Tuesday 14 April: Dijon, France
The final day of the holiday begins with desperately poor attempts
to flee our rooms before the cleaning staff arrive, so we look
sheepish as they look on at us getting our collective shit together,
and we quickly depart to spend a slapdash hour in Dijon. We get
to munch on crepes for an extremely pleasant brunch and manage
a quick glance at the town hall before time dictates that we depart
for the outlying villages, at which we intend to sample and purchase
some good wine. This is Simmo's opus, and he looks suitably chuffed
as we quaff copious amounts of plonk in the name of trying to find "something
we like" (virtually all are fantastic, and five billion times
better than the shit we normally indulge in back home).
By the time we realise that we've spent far too long indulging
in alcohol and trying to pull down Ian's trousers to make him look
more Emo, everyone is looking a little shakier on their feet. No
matter, for we have a seven-hour journey in front of us, which
means that everyone in the back can continue drinking exploits/get
some final amount of rest/finish books/argue over what we're going
to listen to for the final stretch of our tour.

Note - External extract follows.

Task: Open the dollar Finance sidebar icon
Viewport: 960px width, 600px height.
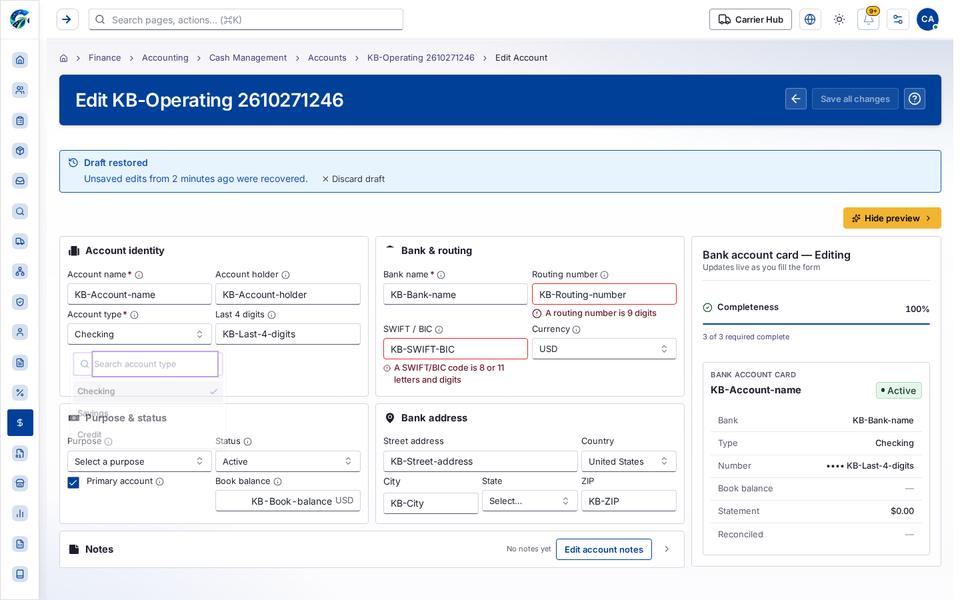Action: click(20, 422)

The fact that we arrive in Calais at the allotted hour with any
bottles left for loved ones leaves me surprised, and then rueing
not downing them myself, for Calais truly is a shithole that is
only really visible by night. Our moods take a collective nosedive
at this atrocious sight/smell, plus we realise that the bliss/mayhem
of the week is finally at an end. A little before midnight we board
our ferry, and spend the journey drinking watered down and overpriced
lager in an attempt to condition ourselves to domestic habits once
again. We also talk excitedly about coming back at the first opportunity,
and of touring an album that we will one day get around to releasing
in our birth country.
Then it is back into the comfortable confines of Doris for a final
stretch of a mere couple of hundred miles to our various homes
and chosen beds. Most of us spend it asleep, but I am in the front
with eyes wide open, thinking of all we have experienced in the
last week. It has been an absolute blast, blessed in many places,
and hampered little by any kind of problems at all. We have met
several fantastic people that have already become good friends,
and have been warmly welcomed and treated like kings wherever we
have gone.
We have, in short, been incredibly lucky to be able to do such
things, and are all incredibly grateful. We drop people off, and
reach our beds by something like 4am. Now all I, Stu and Jim have
to do is get up at 6.30am to return Doris. But we will still in
some kind of deliriously happy stupor when we arise. Unsurprisingly,
this soon fades to a numbed depression at going back to normal
domestic life that stays with each of us for a good few days.